Ce brusque renversement de force dans la confrontation qui oppose l'Etat irakien à cette organisation devenue le fer de lance de la rébellion sunnite contre la mainmise des chiites sur le pouvoir du pays ne surprend que ceux qui ont minimisé la montée en puissance militaire de celle-ci depuis que non contente de faire le coup de feu en Irak elle est devenue un acteur d'importance dans la guerre civile syrienne. En se projetant en Syrie, l'EIIL a obtenu le soutien illimité des Saoudiens et de riches donateurs émiratis. Ce qui lui a permis de passer du stade de groupuscule jihadiste à celui d'une véritable armée en train de prendre le dessus sur celle de l'Etat irakien. Il faut dire aussi que la gouvernance sectaire et violente de l'Irak par le gouvernement d'El Maliki a beaucoup fait pour que le l'EIIL bénéficie de l'adhésion à sa rébellion d'une majorité de la communauté sunnite du pays.

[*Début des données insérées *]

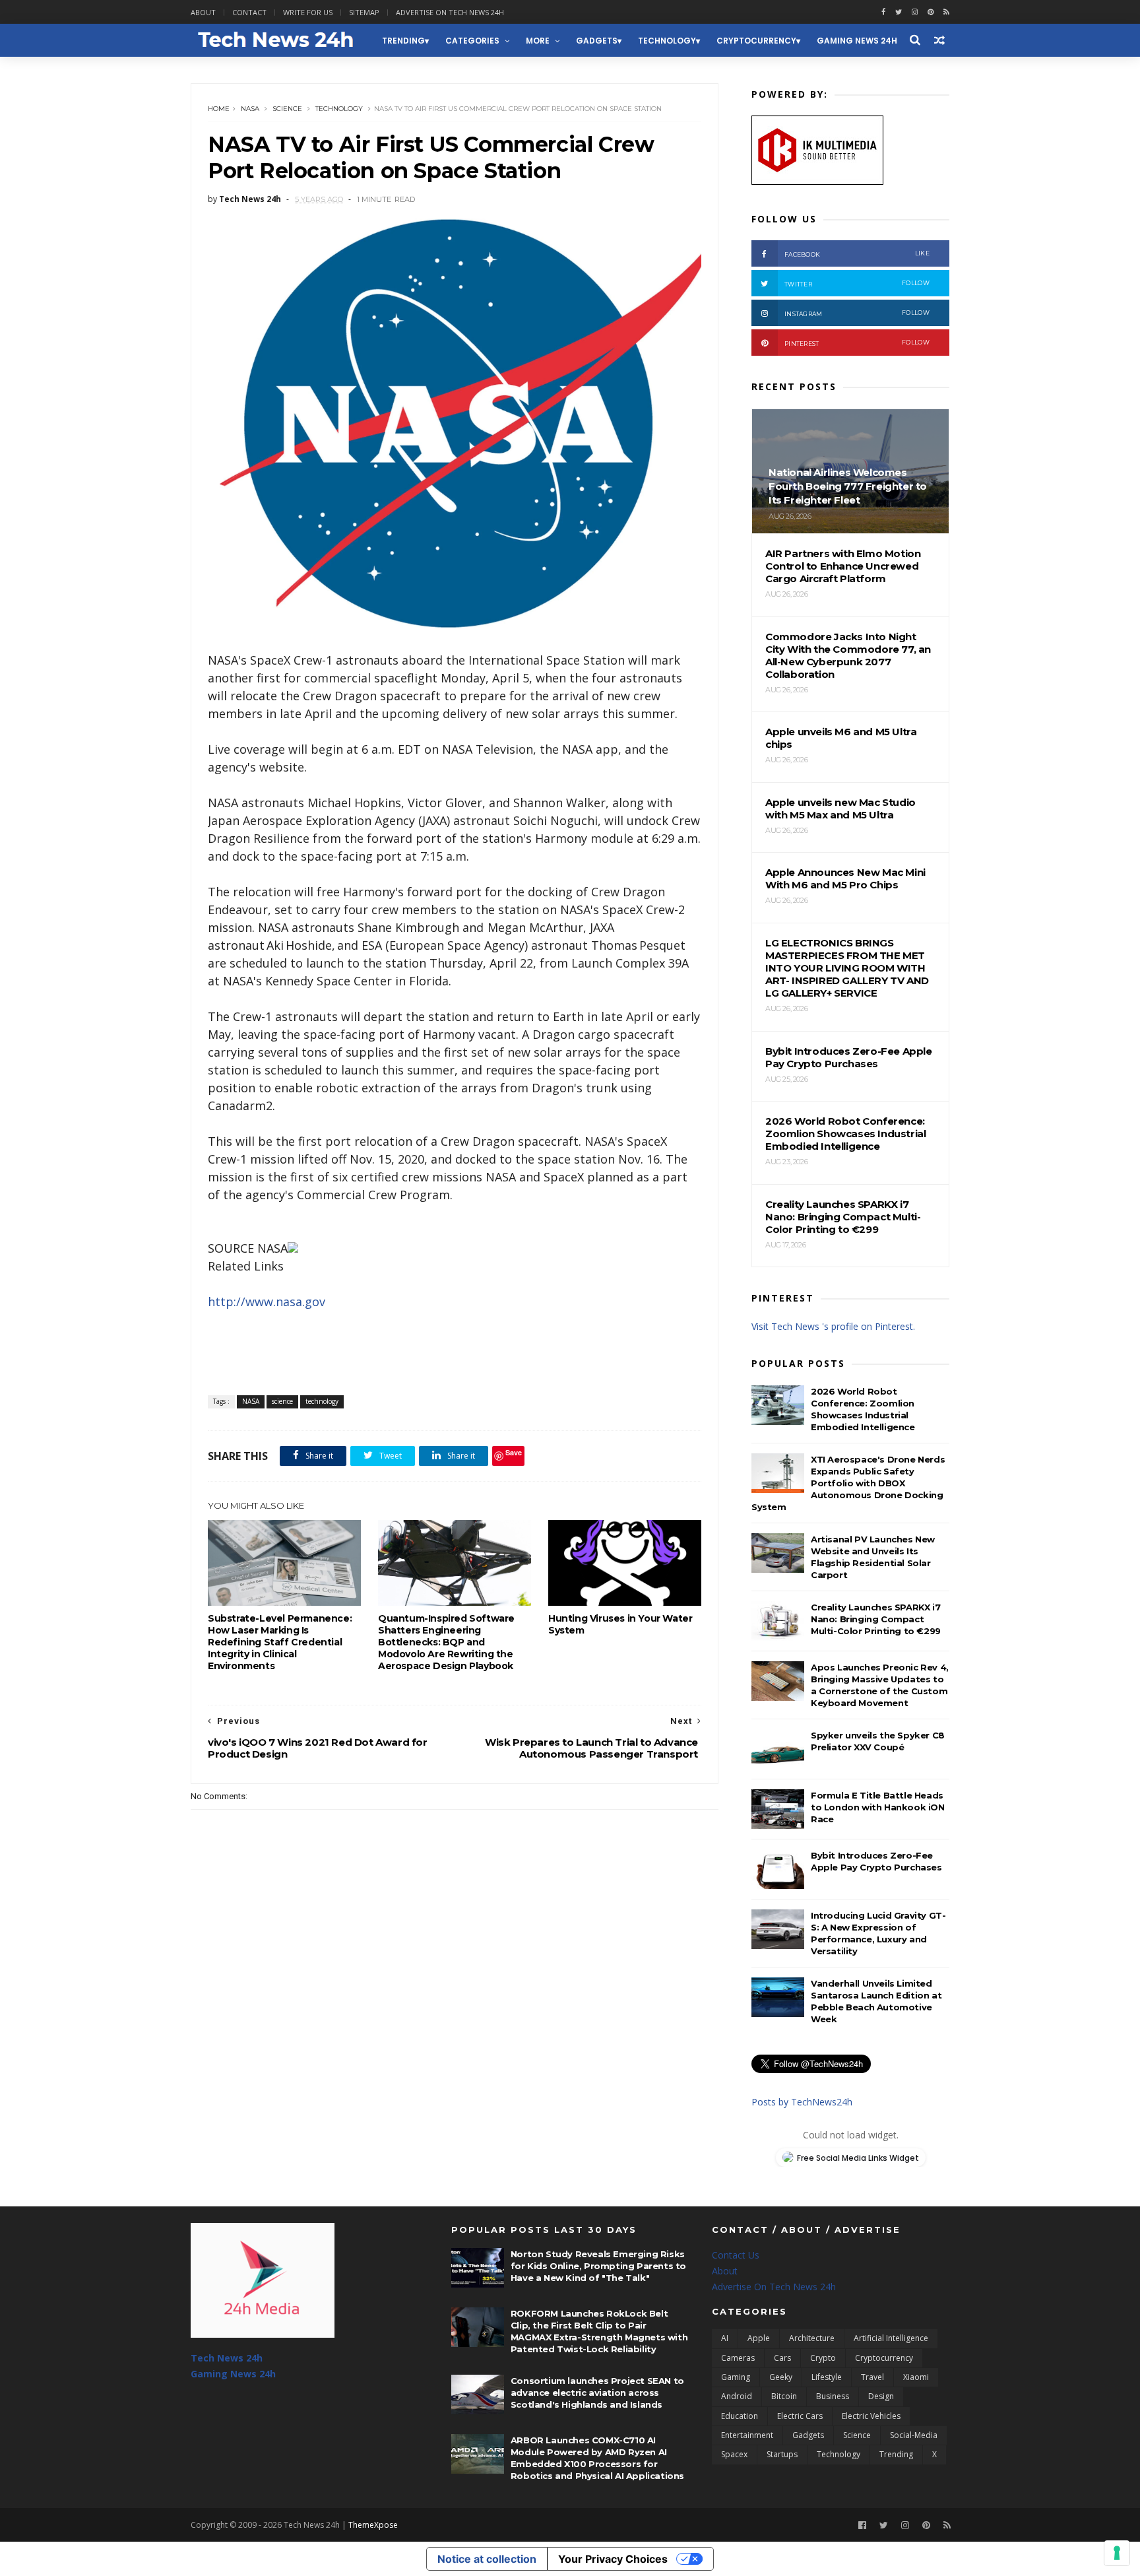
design (881, 2396)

El Maliki n'avait pas tort de dénoncer il y a quelques mois que l'Irak est la cible d'un complot orchestré par les Saoudiens et les émirats du Golfe visant à faire tomber le gouvernement qu'il préside. Il a simplement omis de reconnaître que le sort réservé à la communauté sunnite du pays par le pouvoir à prédominance chiite a servi les desseins de Ryadh et de ses alliés émiratis. Les Saoudiens architectes principaux du mouvement de rébellion sunnite en Irak ont eu beau jeu pour convaincre les composantes de ce dernier hostiles au départ à l'EIIL à taire leur hostilité à son égard voire même à collaborer avec elle contre le pouvoir chiite irakien.

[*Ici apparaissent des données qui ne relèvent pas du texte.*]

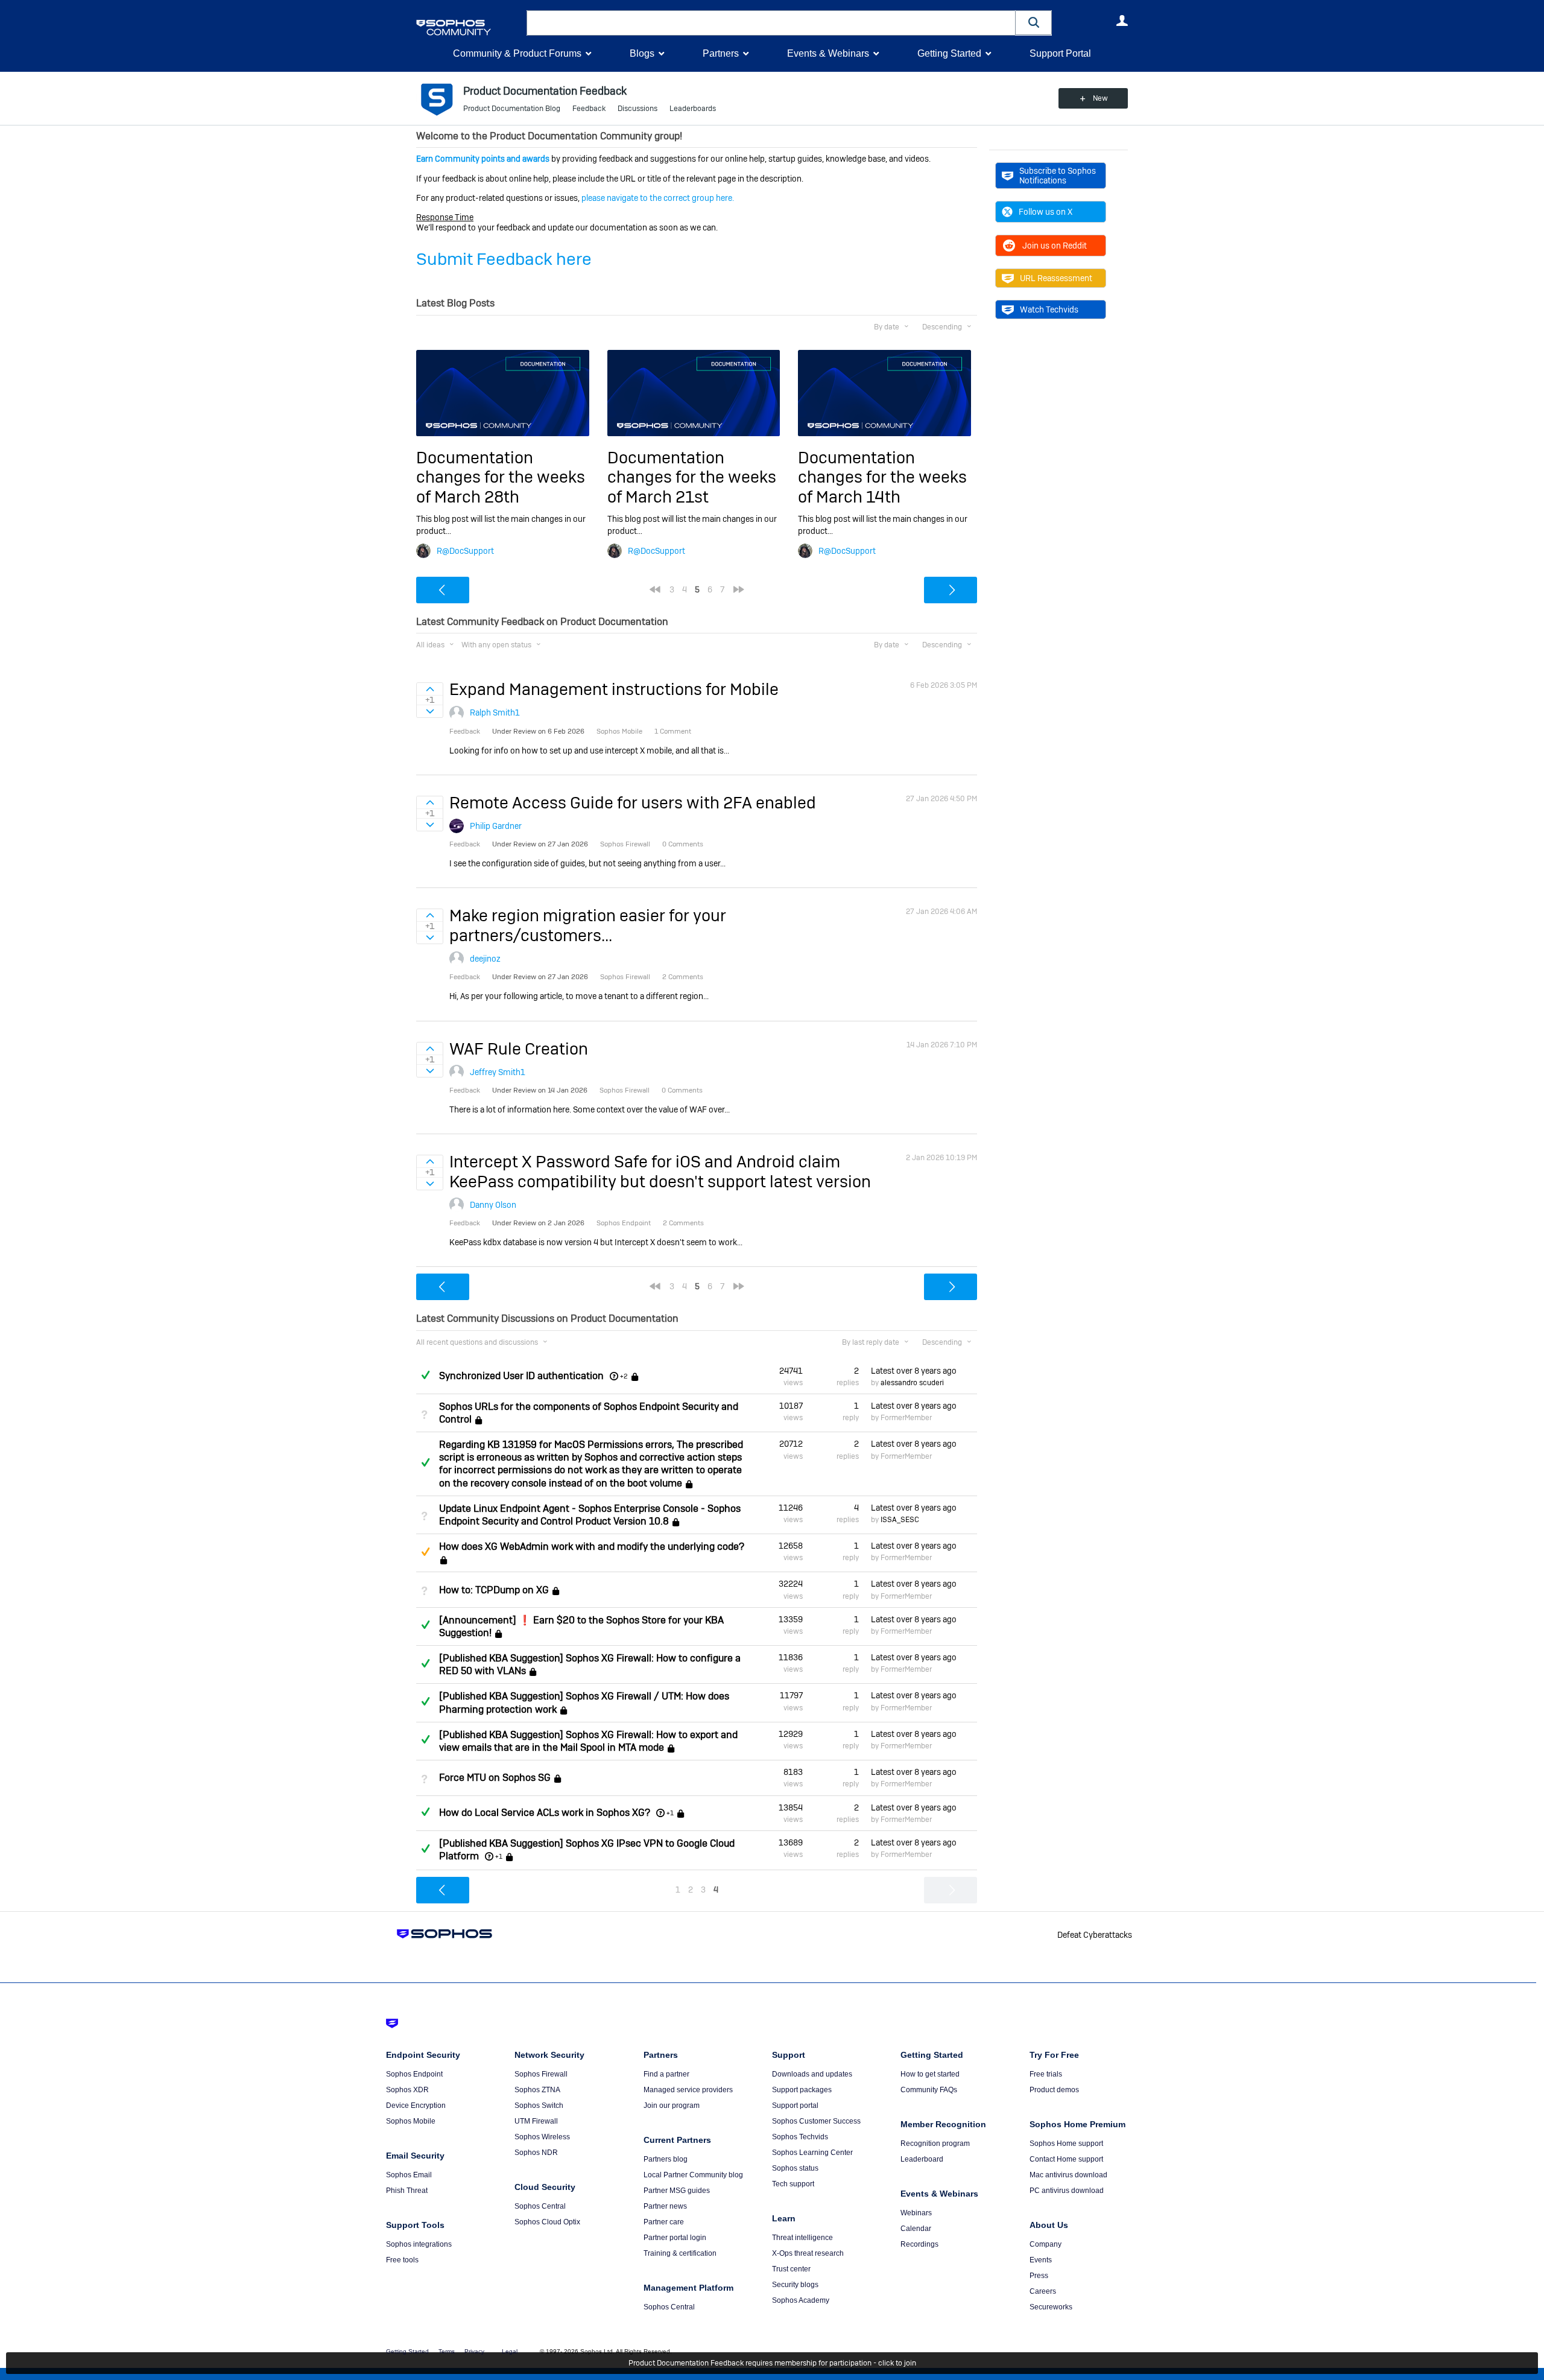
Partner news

Les experts militaires se déclarent «soufflés» par la compétence du point de vue tactique dont font preuve les dirigeants de l'EIIL. Il ne l'aurait pas été s'ils n'avaient pas classé comme sans importance le rapprochement que l'Arabie Saoudite a opéré il y a quelque temps avec les rebelles baasistes que coordonne l'ancien vice-président de Saddam Hussein, Izzat Ibrahim Al Douri, qui sont pour la plupart d'anciens officiers et soldats de l'ex-armée irakienne. Le rapprochement a conduit à un probable deal entre cette rébellion et l'EIIL d'où la montée en puissance sur le terrain de cette organisation.


Pour l'Arabie Saoudite, la fin justifie les moyens dans sa croisade anti-chiite et plus spécifiquement anti-iranienne.


N'étant pas parvenue à ses fins en Syrie, c'est-à-dire faire tomber le régime de Bachar El Assad allié arabe de l'Iran, elle concentre désormais son action déstabilisatrice contre le maillon faible des pro-iraniens dans le monde arabe : l'Etat irakien. Les Etats-Unis pourtant «tuteurs» de cet Etat font semblant d'être inquiets de ce qui se passe en Irak, mais sans voler à son secours. En fait, les Saoudiens et l'EIIl travaillent à la réalisation du plan qu'ils ont arrêté pour l'Irak en l'envahissant et en mettant fin au régime de Saddam Hussein : la division du pays en trois entités communautaristes, chiite au Sud, sunnite au Nord et kurde à l'Est.


Que l'EIIL ait été classée par eux organisation terroriste ne change en rien la donne irakienne à leurs yeux. Ils savent l'EIIL sous tutelle et influence de leur allié stratégique Ryadh, lequel saura lui imposer les lignes rouges qu'elle ne doit pas transgresser en terme d'antiaméricanisme et d'anti-occidentalisme en général. Dire que l'Amérique n'a pas atteint ses objectifs dans le monde arabe suite à l'invasion par elle en Irak relève de l'aveuglement ou du refus d'admettre qu'elle en a eu qu'un seul, celui de plonger cette région dans le chaos et de découdre l'unité de ses peuples.